# conventional oil just fine



## dre (Aug 16, 2004)

Ive read alot about the claimed advantages of synthetic oil, but here is my
experience for what its worth. I put 230,000 miles on a 82 Nissan maxima and
the car never gave me any trouble or burned any oil. I used Castrol conventional
oil in this car as well as a 94 Nissan sentra which I gave to my son with 250,000
miles on it .The sentra engine has never been apart and still doesnt use oil or smoke. I commute 600 miles a week to work and changed the oil at about 8,000 mile intervals. I read about people with 50,000 miles on their engine and
how well snthetic has protected them. I am convinced that alot of oil advertising is just hype and the main reason Nissans engines last is due to ther
superior design and not the brand of oil used.


----------



## JCSC2 (Jun 13, 2004)

I agree, I have seen many many high mileage vehicles. None of them used synthetic. I believe syn is probably better but have had good luck with standard oil. If you check it and change it you shouldn't have a problem racking up the miles. Just my opinion


----------



## chimmike (Oct 17, 2002)

synthetic is proven better, but nothing says conventional oil is bad.


----------



## BII (May 13, 2004)

synthetic = lower operating temps & better vescosity

however, on stock motors that are not pushed hard the difference to reliablility and longevity is usually not significant enough in most owner's eyes to merit the added expense.


----------



## Tavel (Aug 21, 2004)

On a normal commuter type car, conventional oil is fine. synthetic is more stable has better cleaning capabilities, but these differences will certainly not be realized on a commuter car. 

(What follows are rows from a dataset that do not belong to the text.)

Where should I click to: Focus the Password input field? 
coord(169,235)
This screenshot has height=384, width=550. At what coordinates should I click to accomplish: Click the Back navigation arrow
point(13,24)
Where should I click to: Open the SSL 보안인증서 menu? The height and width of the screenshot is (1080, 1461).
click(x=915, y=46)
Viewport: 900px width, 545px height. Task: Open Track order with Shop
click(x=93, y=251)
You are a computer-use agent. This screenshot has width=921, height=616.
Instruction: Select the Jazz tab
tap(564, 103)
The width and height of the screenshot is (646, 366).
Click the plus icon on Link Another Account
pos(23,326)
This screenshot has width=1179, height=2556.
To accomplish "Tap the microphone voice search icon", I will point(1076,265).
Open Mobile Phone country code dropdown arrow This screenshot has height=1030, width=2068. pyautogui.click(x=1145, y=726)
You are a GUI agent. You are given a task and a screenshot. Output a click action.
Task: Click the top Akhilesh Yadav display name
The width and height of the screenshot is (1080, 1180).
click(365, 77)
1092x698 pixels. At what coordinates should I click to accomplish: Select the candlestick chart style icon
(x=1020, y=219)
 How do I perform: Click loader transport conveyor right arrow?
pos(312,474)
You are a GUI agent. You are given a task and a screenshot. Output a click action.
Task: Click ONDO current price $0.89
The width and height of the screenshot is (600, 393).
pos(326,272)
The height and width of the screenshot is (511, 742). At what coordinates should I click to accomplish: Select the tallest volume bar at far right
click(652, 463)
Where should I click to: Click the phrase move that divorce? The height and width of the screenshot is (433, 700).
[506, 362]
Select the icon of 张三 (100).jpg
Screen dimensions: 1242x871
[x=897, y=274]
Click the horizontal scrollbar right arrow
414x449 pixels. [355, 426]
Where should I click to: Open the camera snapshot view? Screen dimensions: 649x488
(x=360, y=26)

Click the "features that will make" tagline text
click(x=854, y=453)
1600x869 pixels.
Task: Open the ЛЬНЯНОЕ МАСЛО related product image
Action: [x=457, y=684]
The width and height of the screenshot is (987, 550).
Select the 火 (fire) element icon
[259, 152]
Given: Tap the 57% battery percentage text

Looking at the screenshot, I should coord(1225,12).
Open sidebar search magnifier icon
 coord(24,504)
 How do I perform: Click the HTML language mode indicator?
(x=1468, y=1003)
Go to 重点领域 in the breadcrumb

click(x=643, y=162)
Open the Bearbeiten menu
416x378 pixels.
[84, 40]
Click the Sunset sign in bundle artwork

the only time i use synthetic is for the first oil change of a new car...i think it cleans out the engine a little better than normal oil. but this is only because i have to assume that the vehicle has missed the last oil change(and most likely more, people dont take car of cars.) but after that first oil change i use supertech(walmart generic) non-synthetic.


----------



## Bror Jace (Apr 26, 2003)

*dre*, you are right that there’s a lot of goofy hype out there about synthetic oils ... even more than a decade ago. The problem is that many "synthetics" are no longer _really_ "synthetic." Most are made from a highly refined, Group III mineral base stock and some top quality mineral/conventional oils like Schaeffer, Pennzoil Pure Base and Chevron Supreme are made from a nearly-as-good Group II+ mineral base ... and retail for a third or even a quarter the price. 

The only true synthetics (Group IV PAO and/or Group V ester) I know of are Mobil 1, Red Line, Schaeffer, NEO, Torco, Motul, Royal Purple (racing grades only) and Amsoil (again, depending on grade).

After seeing many laboratory UOAs (Used Oil Analyses) I agree that for the first 3,000 or even 4,000 miles, good conventional oils can guard against wear just as good as synthetics, even the "true" synthetics. During this phase, the additive package has more to do with preventing wear than the base oil. I like a potent barrier additive package with 100-200 PPM (parts-per-million) of molybdenum (and boron, too, if I can get it).

After the 4,000-5,000 mile mark, however, you are neglecting/abusing your motor by leaving the same mass-market 5W-30 in your sump. testing shows that in most applications, the additive package (TBN and barrier anti-wear adds) is depleted and the rate of wear will begin to accelerate from this point forward. The detergents and dispersants have also been pushed past their limits and the old oil will begin to leave a layer of deposits inside the motor. Of course, some engines will put up with a lot more neglect/abuse than others.  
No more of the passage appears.